» DEINE AUFGABE
Lies unten den Text über den neuen Nowitschok-Fall und beantworte diese Fragen kurz:
(a) Welches Amt hat Sajid Javid?
(b) Worauf richten sich laut Javid gerade die Augen der Welt, und nicht zuletzt weshalb?
(c) In welchem Monat wurde in Salisbury der Anschlag auf Sergej Skripal und seine Tochter verübt?

» AUSGEWÄHLTER AUSZUG
+-------+
Nach dem neuen Nowitschok-Fall in Großbritannien wird der Ton zwischen Moskau und London immer schärfer. Im Unterhaus erklärte Großbritanniens Innenminister Sajid Javid, London werde nicht zulassen, dass "unsere Straßen, unsere Parks, unsere Städte als Müllhalden für Gifte" benutzt würden durch den Kreml, durch den russischen Staat.

"Intrigen und Spielchen"

Die britische Regierung, fügte der Minister hinzu, werde "allen Aktionen wehren, die unsere Sicherheit und die Sicherheit unserer Partner gefährden" – egal, ob es sich um gezielte Aktionen oder um zufällige Opfer solcher Aktionen handle. "Wie zuvor schon werden wir uns auch nach den neuesten Ereignissen wieder mit internationalen Partnern und Verbündeten beraten", sagte Javid. "Gegenwärtig richten sich die Augen der Welt auf Russland, nicht zuletzt wegen der Fußball-Weltmeisterschaft." Aus Moskau hieß es, Theresa Mays Regierung solle "endlich aufhören mit ihren Intrigen und Spielchen." Russland habe mit der Geschichte nichts zu tun.

Anlass des neuen zornigen Wortwechsels war die Einlieferung zweier weiterer Bürger aus dem Raum Salisbury – offenkundig mit schwerer Nervengas-Vergiftung – in die örtliche Klinik. Im März war in der südenglischen Stadt ein Anschlag mit dem hochgradig giftigen militärischen Kampfstoff Nowitschok auf den russischen Ex-Doppelagenten Sergej Skripal und seine Tochter Julia verübt worden. London hatte den Mordversuch damals Moskau zur Last gelegt. Der Vorfall hatte eine schwere diplomatische Krise zwischen Russland und vielen anderen Staaten ausgelöst. Moskau hatte alle Verantwortung für die Tat abgestritten. In der Folge hatten Polizeibeamte, Terrorabwehr und Giftgas-Experten Parks und Gebäude in Salisbury abgesperrt und wochenlang durchfilzt, aber weder Tatwaffe noch Hinweise auf die Täter gefunden.
+-------+
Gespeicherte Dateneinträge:
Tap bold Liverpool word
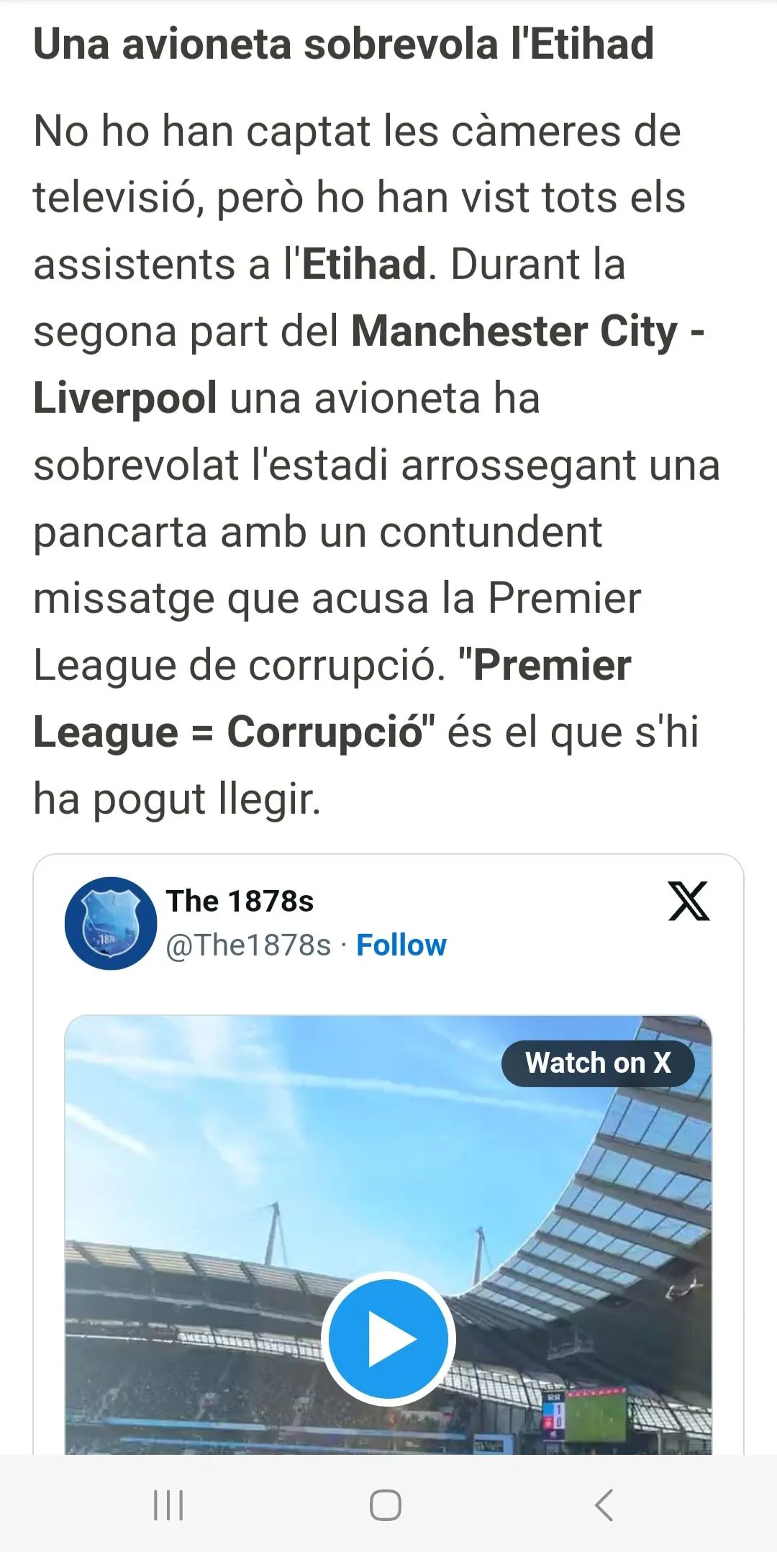 (x=125, y=399)
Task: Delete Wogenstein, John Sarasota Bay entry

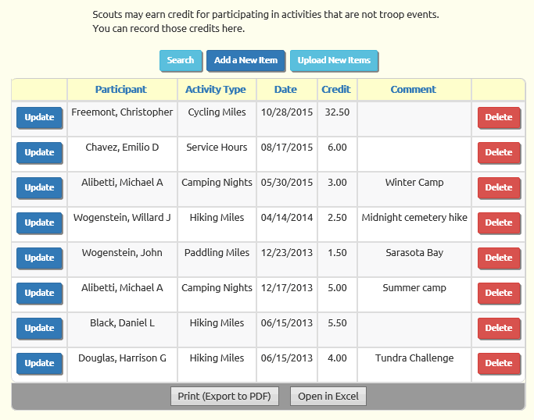Action: click(499, 258)
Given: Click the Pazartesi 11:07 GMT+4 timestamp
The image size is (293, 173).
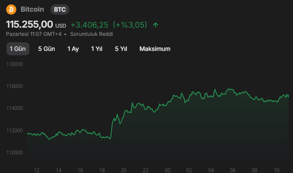Looking at the screenshot, I should [x=34, y=34].
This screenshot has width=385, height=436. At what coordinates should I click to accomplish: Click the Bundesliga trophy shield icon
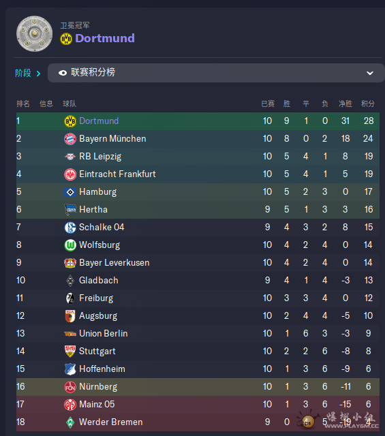pyautogui.click(x=35, y=33)
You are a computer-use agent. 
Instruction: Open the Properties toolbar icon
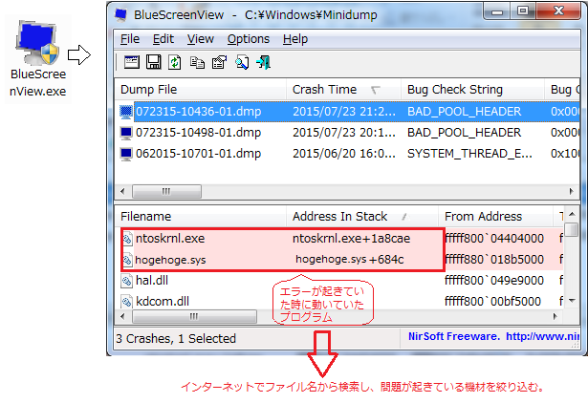click(x=218, y=63)
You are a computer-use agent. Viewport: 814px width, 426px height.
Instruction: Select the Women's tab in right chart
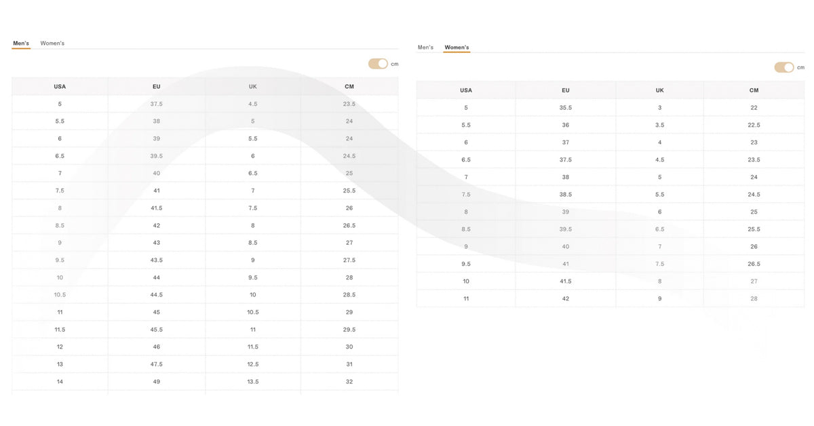tap(457, 47)
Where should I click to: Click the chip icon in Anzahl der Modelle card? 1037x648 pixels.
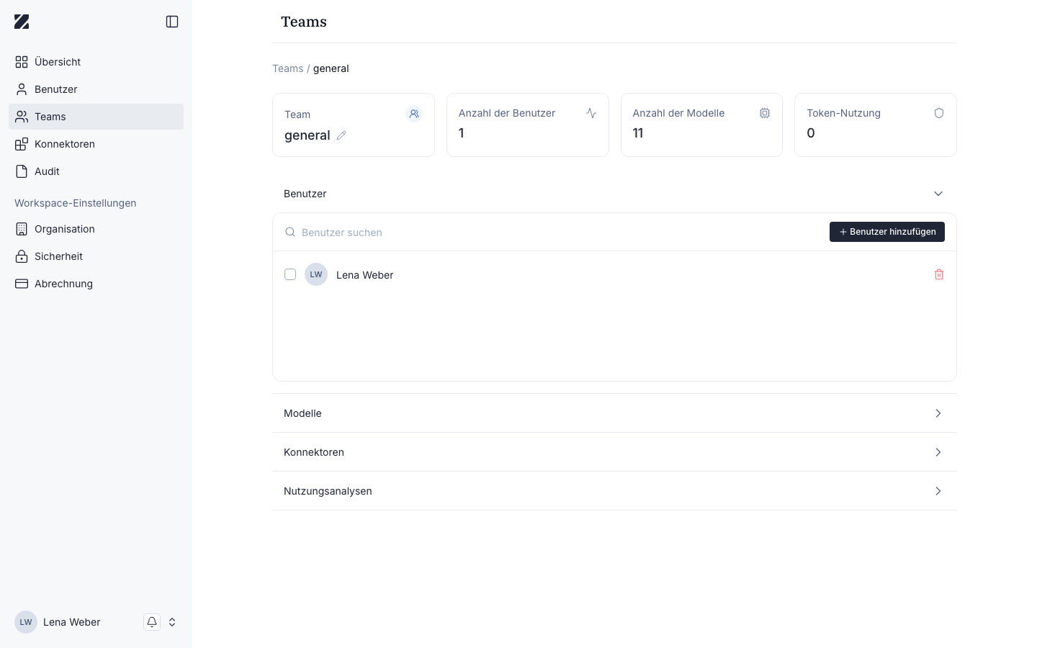click(x=765, y=113)
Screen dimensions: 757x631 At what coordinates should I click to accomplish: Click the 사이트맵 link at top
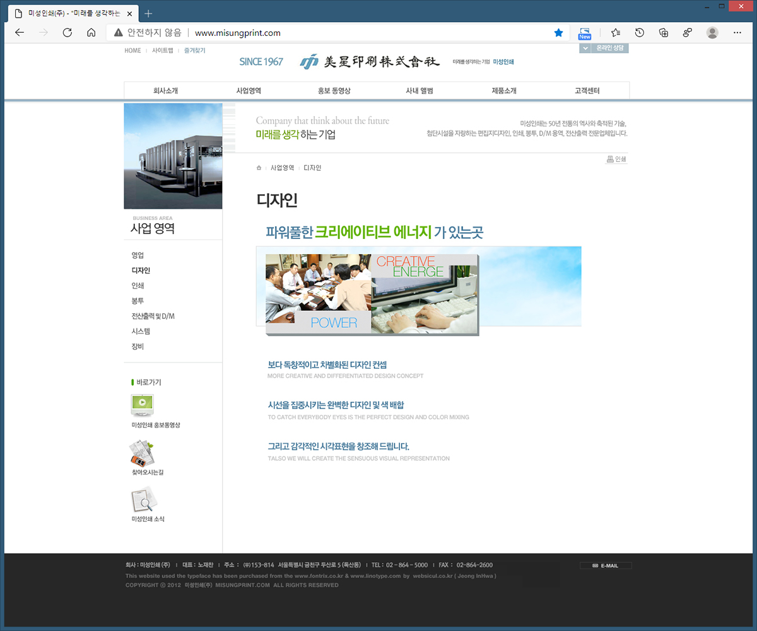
+-------+
» DIE LÖSUNG
(a) Er ist Großbritanniens Innenminister.
(b) Auf Russland, nicht zuletzt wegen der Fußball-Weltmeisterschaft.
(c) Im März.